Schedule 1 – Item 18 Subregulation 29(3)
This item provides for the omission of subregulation 29(3) of the Principal Regulations relating to replacement tax offset certificates. This is a consequential amendment to that made in item 9 above. That is, as the names of joint ventures will no longer be a required inclusion on tax offset certificates, there will no longer be a concern that a certificate will be ineffective as a result of naming such a joint venture and consequently no need to provide for the potential re-issue of certificates in case a certificate issued in the name of a joint venture is ineffective.
Schedule 1 – Item 19 Schedule 1, after Set 5
This item provides for the insertion of two new Sets of Assessment Criteria, Set 6 and Set 7 in Schedule 1 to the Principal Regulations.
Under both of these new sets, a staged assessment process is provided for by the inclusion of some criteria (those contained in Subset 1) that must be assessed first and other criteria (those in Subset 2) that may be assessed, depending upon the decision of the Secretary or delegate (item 2 above, and new subregulation 12(1A), refer).
Both new sets are based on existing Set 2, with the following key changes. First, the criterion relating to the role of the relevant state or territory has been broadened, so that the focus is on whether the relevant state or territory supports the proposal, rather than being restricted to a consideration of whether proposals are consistent with state, territory or local government affordable housing priorities.
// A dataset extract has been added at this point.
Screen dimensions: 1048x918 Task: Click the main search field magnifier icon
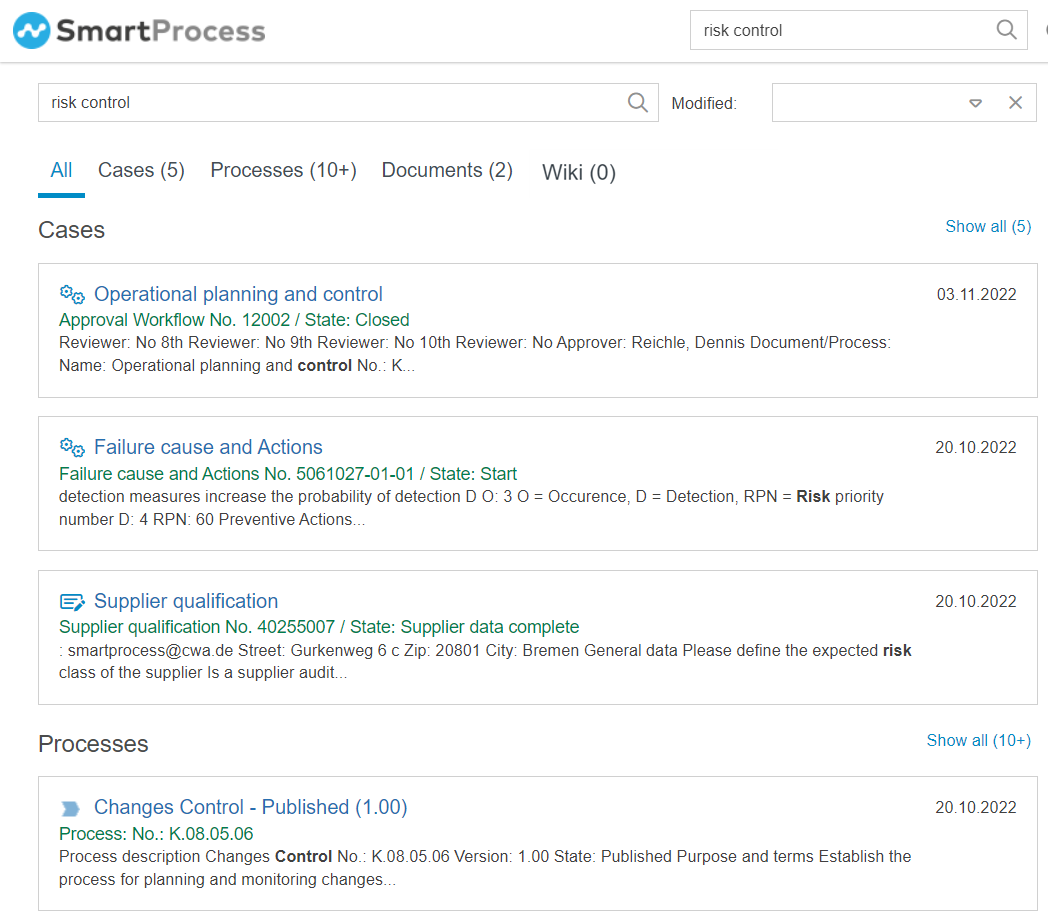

Second, no separate financial viability criterion is included. However, under the broadened recognition of the relevant State or Territory government role, the financial viability of the proposal can be taken into account by the relevant State or Territory, should they so choose, in arriving at their decision whether to support the proposal or not. Also, under the broadened “capacity and experience” criterion, financial viability could be considered as an element of capacity to deliver.
Third, the previous criterion (d) “the applicant has demonstrated capacity and experience” has been broadened to make it clear that both previous experience and future capacity to deliver should be considered. Further, the assessment is not limited to looking at the applicant’s capacity and experience but also what has been proposed in the application.
Set 6 is identical to Set 7, with the exception that under the first stage of the assessment, the focus is on proposals that involve 20 or more rental dwellings and under the second stage of the assessment, proposals involving 100 or more rental dwellings are preferred.